*Dataset rows*.
- - - - -
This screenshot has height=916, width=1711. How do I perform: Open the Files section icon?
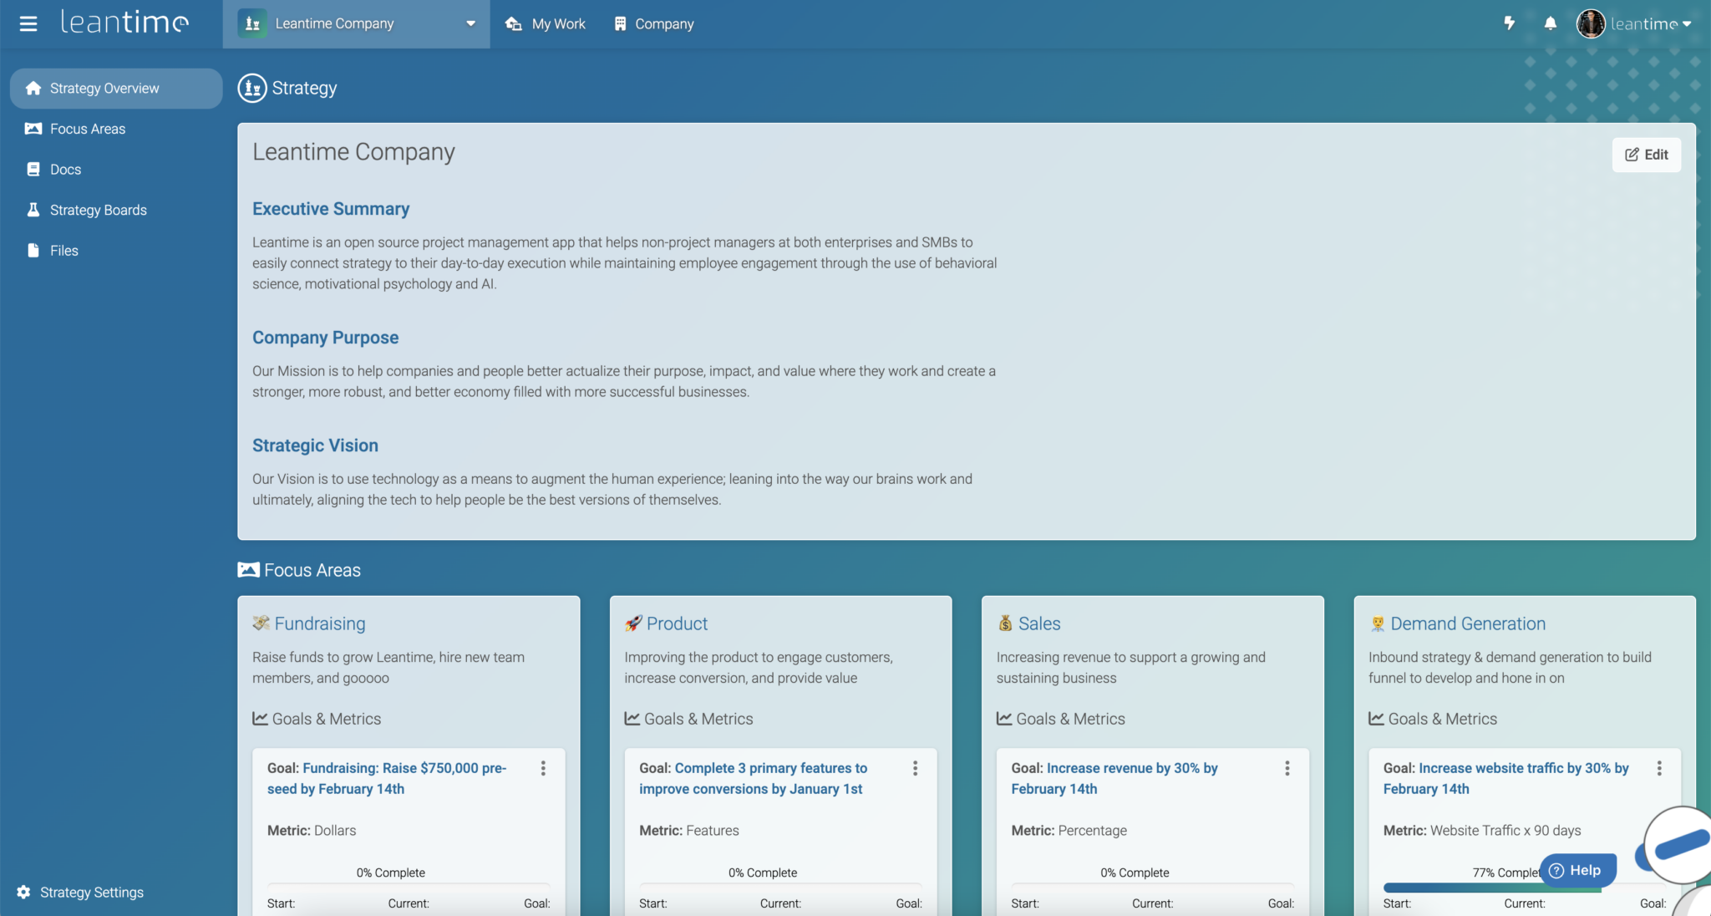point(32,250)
- - - - -
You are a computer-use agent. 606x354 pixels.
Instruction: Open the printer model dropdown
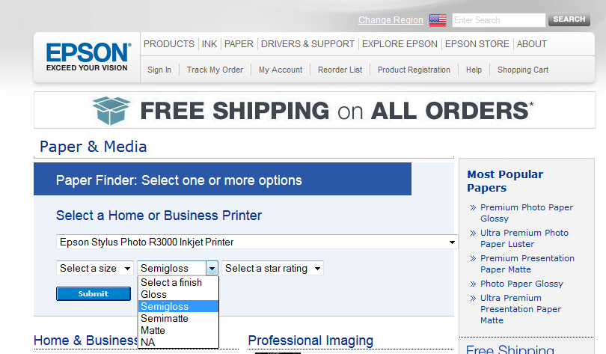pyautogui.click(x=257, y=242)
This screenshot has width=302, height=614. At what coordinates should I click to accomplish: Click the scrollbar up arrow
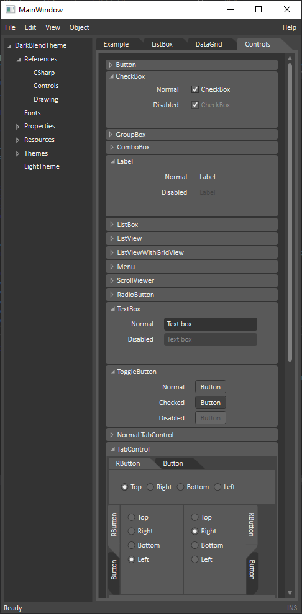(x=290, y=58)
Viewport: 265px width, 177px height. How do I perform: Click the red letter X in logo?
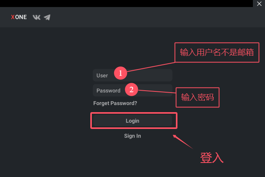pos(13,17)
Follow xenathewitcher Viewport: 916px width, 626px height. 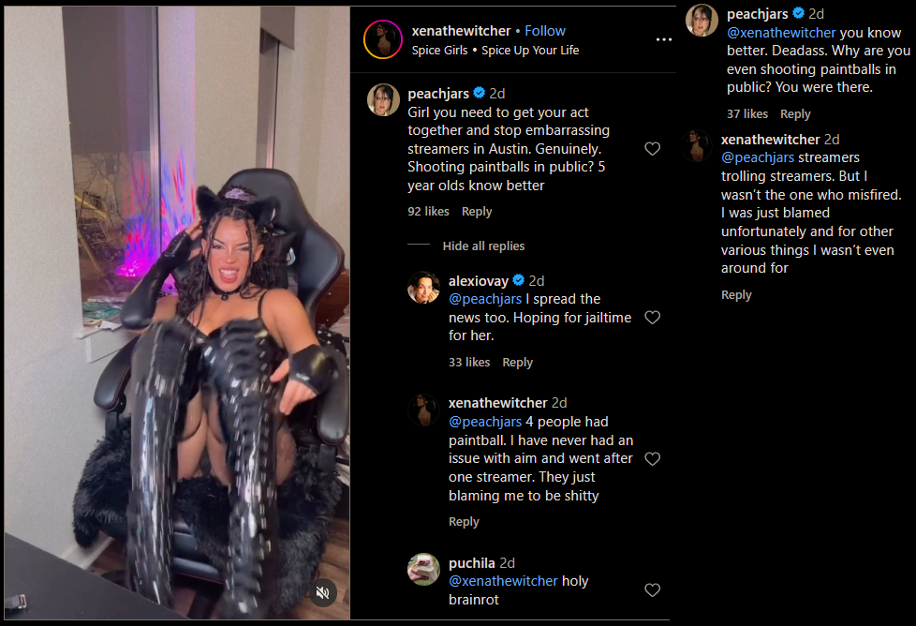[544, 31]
- - - - -
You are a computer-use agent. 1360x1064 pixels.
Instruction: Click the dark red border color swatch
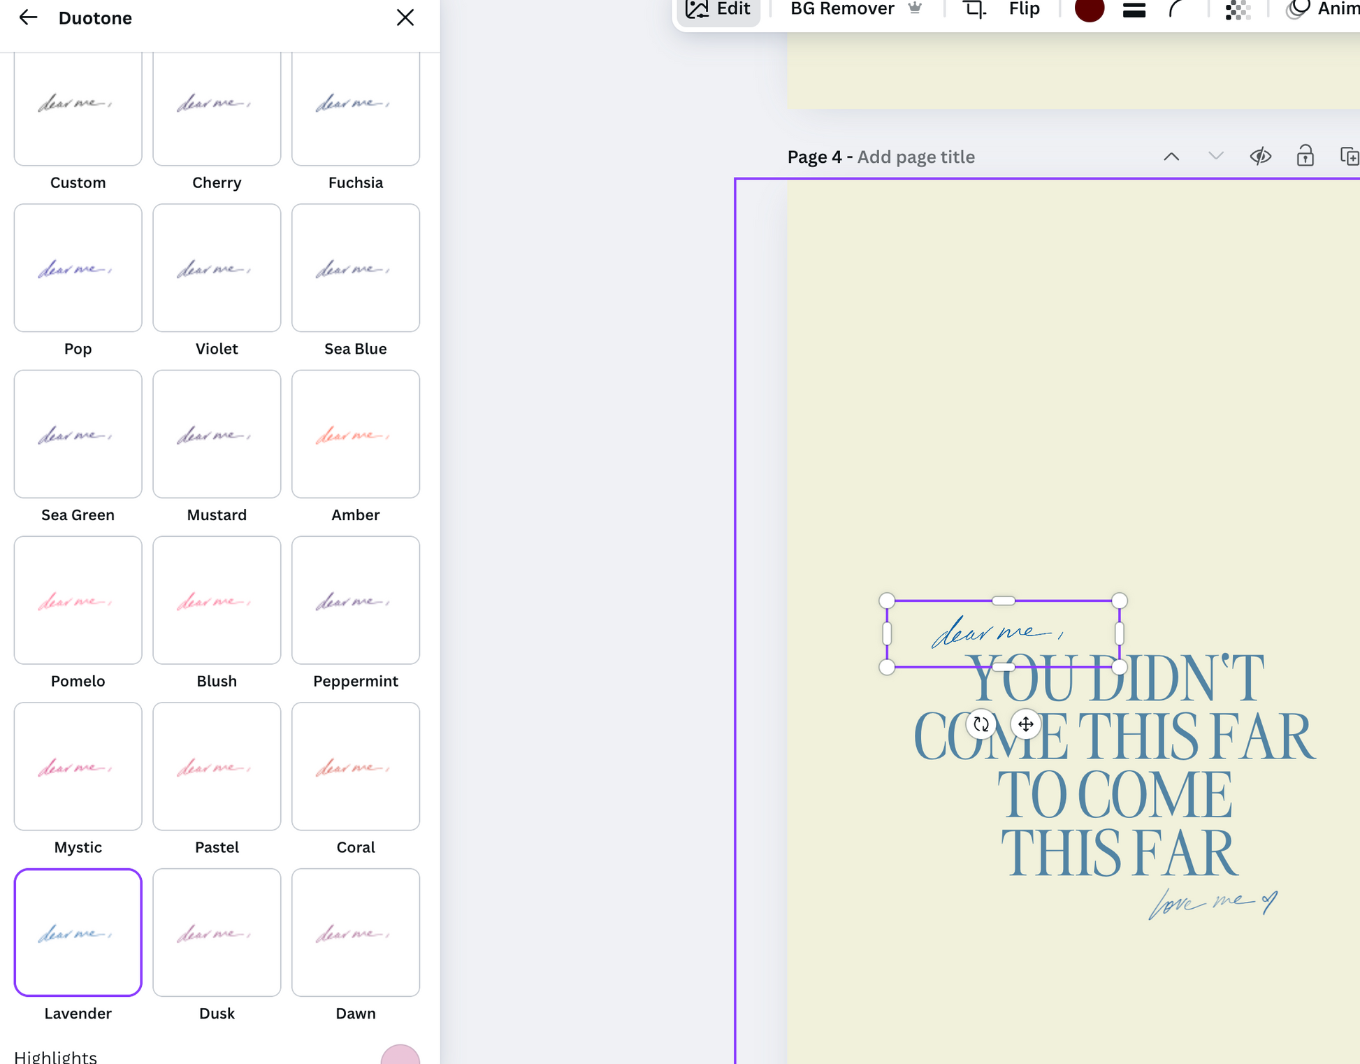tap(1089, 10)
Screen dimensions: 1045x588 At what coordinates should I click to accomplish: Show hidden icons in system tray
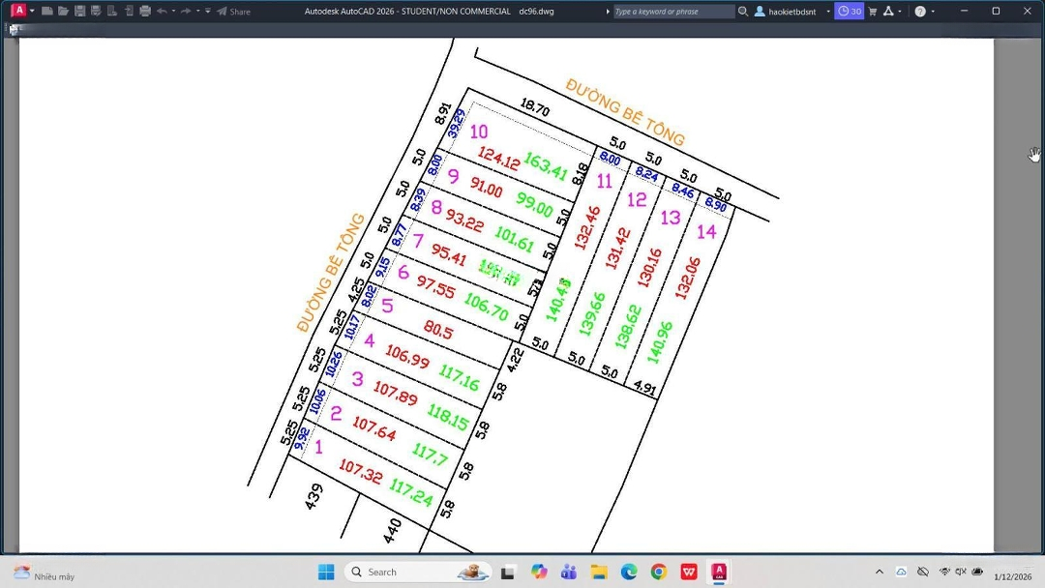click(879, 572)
- - - - -
*Request*. Write the records as a two-column CSV with the headers text and answer, starting with the line that has "You are a computer-use agent. 1360x1064" and going on through the line that has "click(879, 572)". Give one row per record, with each value in a single quoted field, line breaks replaced by spaces, and pictures left out.

*Reply*.
text,answer
"You are a computer-use agent. 1360x1064 pixels. Instruction: Click the dark red border color swatch","tap(1089, 10)"
"Screen dimensions: 1045x588 At what coordinates should I click to accomplish: Show hidden icons in system tray","click(879, 572)"